Kann denn Essen Sünde sein?

oder warum bewusster Genuss der Schlüssel für ein gutes Leben ist.

Bei der diesjährigen Mitgliederversammlung VINISSIMA e.V. – dem Netzwerk der deutschen Weinfrauen – wurden namhafte Referentinnen zu Wein- & Genussthemen nach Würzburg eingeladen. Mit dabei die bekannte Ernährungswissenschaftlerin, Foodtrendexpertin und Buchautorin Hanni Rützler zum Thema Genuss & Foodtrends.

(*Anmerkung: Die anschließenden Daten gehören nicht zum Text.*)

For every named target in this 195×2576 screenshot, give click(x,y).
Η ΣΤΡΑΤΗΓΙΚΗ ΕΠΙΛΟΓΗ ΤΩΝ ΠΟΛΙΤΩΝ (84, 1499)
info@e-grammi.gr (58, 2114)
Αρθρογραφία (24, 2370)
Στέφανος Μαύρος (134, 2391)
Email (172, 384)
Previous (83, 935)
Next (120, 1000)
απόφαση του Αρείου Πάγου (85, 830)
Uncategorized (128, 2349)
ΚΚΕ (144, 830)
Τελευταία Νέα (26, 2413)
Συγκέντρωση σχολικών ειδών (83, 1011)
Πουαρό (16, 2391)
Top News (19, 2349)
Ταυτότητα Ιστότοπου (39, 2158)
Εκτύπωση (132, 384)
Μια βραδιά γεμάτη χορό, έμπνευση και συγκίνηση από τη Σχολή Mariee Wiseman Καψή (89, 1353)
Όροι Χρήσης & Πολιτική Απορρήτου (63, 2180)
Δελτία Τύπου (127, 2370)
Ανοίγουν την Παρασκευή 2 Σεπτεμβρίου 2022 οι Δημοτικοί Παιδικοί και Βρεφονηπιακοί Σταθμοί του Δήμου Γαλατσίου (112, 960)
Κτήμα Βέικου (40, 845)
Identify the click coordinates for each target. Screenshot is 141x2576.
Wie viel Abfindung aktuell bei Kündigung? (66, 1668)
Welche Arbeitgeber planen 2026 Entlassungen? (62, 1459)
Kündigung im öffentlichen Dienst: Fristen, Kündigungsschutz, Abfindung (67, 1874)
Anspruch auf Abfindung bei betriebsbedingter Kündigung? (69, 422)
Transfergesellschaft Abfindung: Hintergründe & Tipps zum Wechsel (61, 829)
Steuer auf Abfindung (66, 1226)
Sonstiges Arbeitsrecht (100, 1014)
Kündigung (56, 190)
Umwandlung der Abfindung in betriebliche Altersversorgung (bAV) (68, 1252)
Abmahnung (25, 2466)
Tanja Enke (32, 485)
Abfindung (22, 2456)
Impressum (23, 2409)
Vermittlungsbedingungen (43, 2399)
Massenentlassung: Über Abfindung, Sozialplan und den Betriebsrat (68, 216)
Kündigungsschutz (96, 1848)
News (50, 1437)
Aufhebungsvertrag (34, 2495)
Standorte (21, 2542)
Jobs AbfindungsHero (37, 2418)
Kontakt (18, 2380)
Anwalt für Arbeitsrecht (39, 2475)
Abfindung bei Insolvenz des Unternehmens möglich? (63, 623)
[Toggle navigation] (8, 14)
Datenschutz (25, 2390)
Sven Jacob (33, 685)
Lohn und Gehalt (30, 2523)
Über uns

Muss denn Essen Sünde sein?
So heißt nicht nur ihr neuestes Buch, auch in ihrem Vortrag plädierte sie für einen gelassenen Umgang mit Essen & Trinken. Hier einige Thesen dazu, nachzulesen auch im Interview von Spiegel-online:

„Ich bin Flexitarierin: Ich brauche nicht unbedingt Fleisch, aber manchmal schmeckt es mir. Fisch mag ich auch sehr gerne.“

„Wir essen und trinken viel zu oft am Genuss und an der Freude vorbei. Wir blicken lustfeindlich auf unsere Nahrung, stellen alles unter Generalverdacht: Nikotin und Alkohol, Fett und Zucker, Glutamat natürlich, Fleisch und immer häufiger auch alle anderen tierischen Lebensmittel. Gluten und Laktose beäugen wir auch skeptisch. Überall sehen wir Probleme. Das ist eine Reaktion auf den Überfluss. Viele von uns schaffen es noch nicht, sich in dem Schlaraffenland zurechtzufinden, in dem sie leben. Die vollen Supermärkte sind zwar ein altes Traumbild, aber im Moment sorgen sie eher für Stress als für Freude.
Natürlich müssen wir uns fragen, wie wir unser Gemüse anbauen oder wie wir die Tiere halten, die wir essen. Gerade in Zeiten des Überflusses. Aber ich wehre mich gegen Fundamentalismus, gegen Essen als neue Religion. Manchmal frage ich mich, wer dem guten Leben mehr schadet: die Ernährungsindustrie oder die Ernährungsfundamentalisten. Ihr Vorbild erzeugt wahnsinnig viel Druck. Früher hieß es: Man ist, was man isst. Heute heißt es: Man ist, was man nicht isst.
Mein Rat ist es, sich nicht verrückt machen zu lassen, nicht nur über mögliche Probleme und Gefahren unseres Essens nachzudenken. Wir sollten uns häufiger erlauben, einfach mal bewusst hinzuschmecken. Das schult den Gaumen. Und es hilft, uns zu reflektierten Genießern zu entwickeln.”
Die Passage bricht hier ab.